** Opening SOURCE EXTRACT block **

HP C V5.6 and later include a backport library, a mechanism by which HP C running on older OpenVMS releases can gain access to newer RTL routines added to the RTL in later OpenVMS releases---the language RTLs ship with OpenVMS itself, and not with the compilers.

Example C code is available in SYS$EXAMPLES:, in DECW$EXAMPLES (when the DECwindows examples are installed), in TCPIP$SERVICES (or on older releases, UCX$EXAMPLES) when HP TCP/IP Services is installed), on the Freeware CD-ROMs, and at web sites such as

For additional information on the OpenVMS Ask The Wizard (ATW) area and for a pointer to the available ATW Wizard.zip archive, please see Section 3.8.

10.22.1 Other common C issues

The localtime() function and various other functions maintain the number of years since 1900 in the "struct tm" structure member tm_year. This field will contain a value of 100 in the year 2000, 101 for 2001, etc., and the yearly incrementation of this field is expected to continue.

The C epoch typically uses a longword (known as time_t) to contain the number of seconds since midnight on 1-Jan-1970. At the current rate of consumption of seconds, this longword is expected to overflow (when interpreted as a signed longword) circa 03:14:07 on 19-Jan-2038 (GMT), as this time is circa 0x7FFFFFFF seconds since the C base date. (The most common solution is to ensure that time_t is an unsigned.)

If C does not correctly handle the display of the local system time, then check the UTC configuration on OpenVMS---the most common symptom of this is a skew of one hour (or whatever the local daylight saving time change might be). This skew can be caused by incorrect handling of the "is_dst" setting in the application program, or by an incorrect OpenVMS UTC configuration on the local system. (See section Section 4.4.)

** Closing SOURCE EXTRACT block **

● WHAT THIS EXERCISE ASKS:
1. Do these statements agree with the HP C excerpt? Answer yes or no for each, quoting the words of the excerpt that decide it.
(a) The language RTLs ship with the compilers.
(b) In the year 2001, tm_year holds a value of 101.
(c) The time_t longword is expected to overflow around January 2038.
2. Can you resume the HP C excerpt from where it stops?

** Opening EXTRACTED ENTRIES block **

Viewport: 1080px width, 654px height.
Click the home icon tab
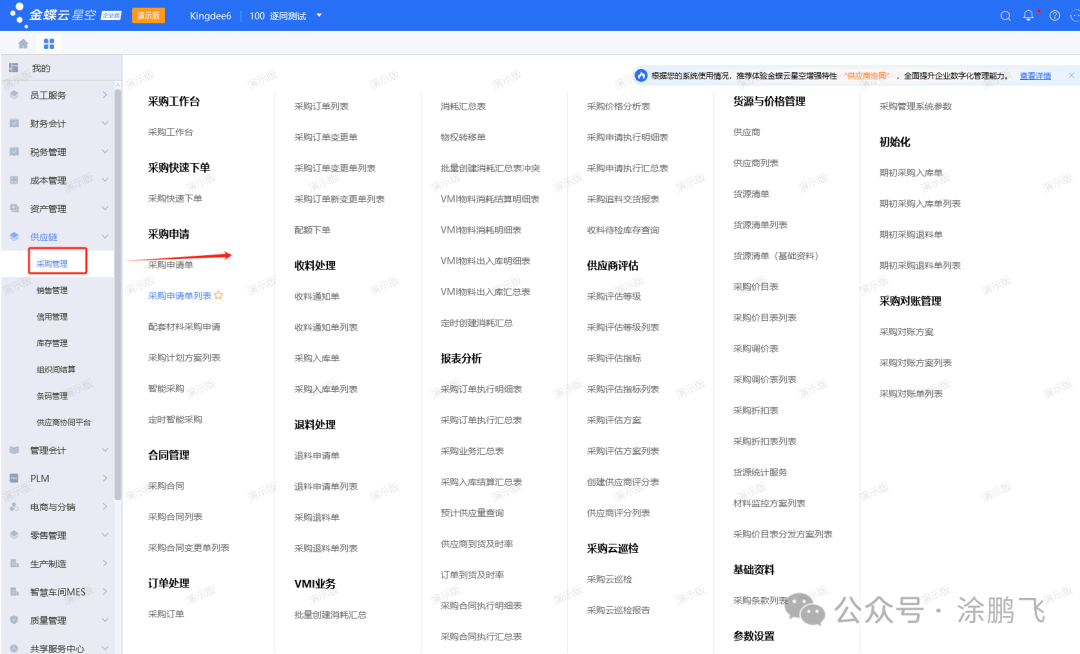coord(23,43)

** Closing EXTRACTED ENTRIES block **
** Opening EXTRACTED ENTRIES block **

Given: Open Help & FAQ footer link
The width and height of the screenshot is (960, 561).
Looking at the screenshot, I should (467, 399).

** Closing EXTRACTED ENTRIES block **
** Opening EXTRACTED ENTRIES block **

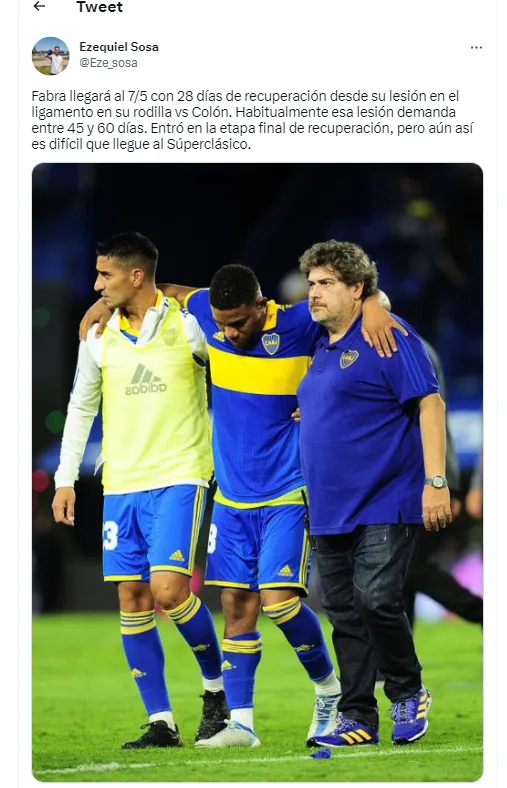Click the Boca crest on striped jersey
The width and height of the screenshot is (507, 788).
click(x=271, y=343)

** Closing EXTRACTED ENTRIES block **

● EXERCISE RESPONSES:
1.
(a) No: "the language RTLs ship with OpenVMS itself, and not with the compilers"
(b) Yes: "101 for 2001"
(c) Yes: "this longword is expected to overflow (when interpreted as a signed longword) circa 03:14:07 on 19-Jan-2038 (GMT)"

2.
Floating point is prohibited in OpenVMS Alpha inner-mode (privileged) code, and in any process or other execution context that does not have floating point enabled. C programmers developing and working with OpenVMS Alpha high-IPL kernel-mode code such as device drivers will want to become familiar with the floating point processing available in the environment, and with the C compiler qualifier /INSTRUCTION_SET=[NO]FLOATING_POINT. Device drivers and other similar kernel-mode C code must be compiled with /INSTRUCTION_SET=FLOATING_POINT and /EXTERN_MODEL=STRICT_REFDEF.

Additionally, the SYS$LIBRARY:SYS$LIB_C.TLB/LIBRARY parameter will be needed to be appended to the module specification or declared via the C compiler's include library logical name mechanism when the C compiler is resolving kernel-mode data structures and definitions. This library contains OpenVMS kernel-mode and other system declaractions, and particularly a mixture of undocumented definitions and declarations, and particularly definitions and declarations that are subject to change (and that can accordingly lead to requirements for the recompilation of application code).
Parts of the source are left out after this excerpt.